The only difference between projections using the pro-gun scholars' preferred variables and the other two panels came when singling out murder. The highest purpose of the armed citizen, in the rationale of the NRA and gun sellers, is to subdue or incapacitate marauding psychopaths before the killers can take innocent lives. But when the Stanford team ran the pro-gun researchers' formulas, the graphs showed that right-to-carry laws actually propped up homicide rates.
The DAW and Brennan Center panels, on the other hand, showed only that non-fatal violent crime would be lower if states had never opted for the "Shall Issue" route. And they showed that in all 33 states where they ran the simulation, with no exceptions.
But does better research actually mean better real-world outcomes?
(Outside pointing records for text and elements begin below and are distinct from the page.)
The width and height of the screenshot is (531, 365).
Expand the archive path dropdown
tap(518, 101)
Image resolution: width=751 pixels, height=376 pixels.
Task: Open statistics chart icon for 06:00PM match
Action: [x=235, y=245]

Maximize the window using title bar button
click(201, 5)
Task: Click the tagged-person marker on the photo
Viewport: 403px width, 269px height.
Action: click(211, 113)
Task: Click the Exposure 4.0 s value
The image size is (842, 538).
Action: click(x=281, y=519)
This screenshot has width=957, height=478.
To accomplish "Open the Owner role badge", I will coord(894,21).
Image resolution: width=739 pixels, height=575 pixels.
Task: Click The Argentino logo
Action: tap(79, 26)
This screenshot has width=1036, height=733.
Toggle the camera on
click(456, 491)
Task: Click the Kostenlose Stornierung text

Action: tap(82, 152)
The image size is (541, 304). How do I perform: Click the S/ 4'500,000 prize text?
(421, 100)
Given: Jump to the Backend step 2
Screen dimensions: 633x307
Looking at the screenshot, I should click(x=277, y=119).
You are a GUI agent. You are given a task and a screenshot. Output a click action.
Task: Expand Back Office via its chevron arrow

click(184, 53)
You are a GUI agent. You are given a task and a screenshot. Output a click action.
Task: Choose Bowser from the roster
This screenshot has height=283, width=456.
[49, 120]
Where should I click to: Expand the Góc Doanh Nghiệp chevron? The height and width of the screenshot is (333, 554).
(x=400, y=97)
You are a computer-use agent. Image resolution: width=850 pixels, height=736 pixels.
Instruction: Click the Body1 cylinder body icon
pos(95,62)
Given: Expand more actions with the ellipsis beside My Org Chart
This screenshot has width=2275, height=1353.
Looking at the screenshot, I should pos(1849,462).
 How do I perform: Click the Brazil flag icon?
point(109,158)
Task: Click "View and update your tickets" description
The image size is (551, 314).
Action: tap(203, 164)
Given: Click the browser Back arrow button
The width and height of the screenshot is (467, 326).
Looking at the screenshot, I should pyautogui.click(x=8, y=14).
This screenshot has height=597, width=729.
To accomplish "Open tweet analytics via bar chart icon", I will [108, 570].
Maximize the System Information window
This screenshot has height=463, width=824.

For that question, Donohue relies not on sophisticated math, but his years of experience studying the gun issue. "Many people have such strongly fixed ideas about guns," he conceded. "It's hard to influence their thinking."
Donohue may be understating the challenge that he and other scholars confront. Sociological and anthropological research suggests that Americans' feelings about firearms and whether to carry them for self defense are driven by elemental notions like identity and masculinity, rather than empirical measures of safety gained or lost.
The NRA has gone to great lengths to foment the idea that the right to carry guns is the bedrock of American citizenship, and the option of lethal self defense is "the first freedom." Gun companies market firearms to appeal to consumers' need to see themselves as powerful and, often, hyper-masculine protectors. It's hard for an academic paper to break through those kinds of beliefs.
But policymakers and judges are a different kind of audience than gun buyers or voters. Donohue hopes his findings make it in front of those influential eyes.
"The Supreme Court is eventually going to have to decide if there's a right to carry," he said, speaking the day after the justices declined to hear a challenge to California's restrictive right-to-carry law. "What will they make of this evidence?"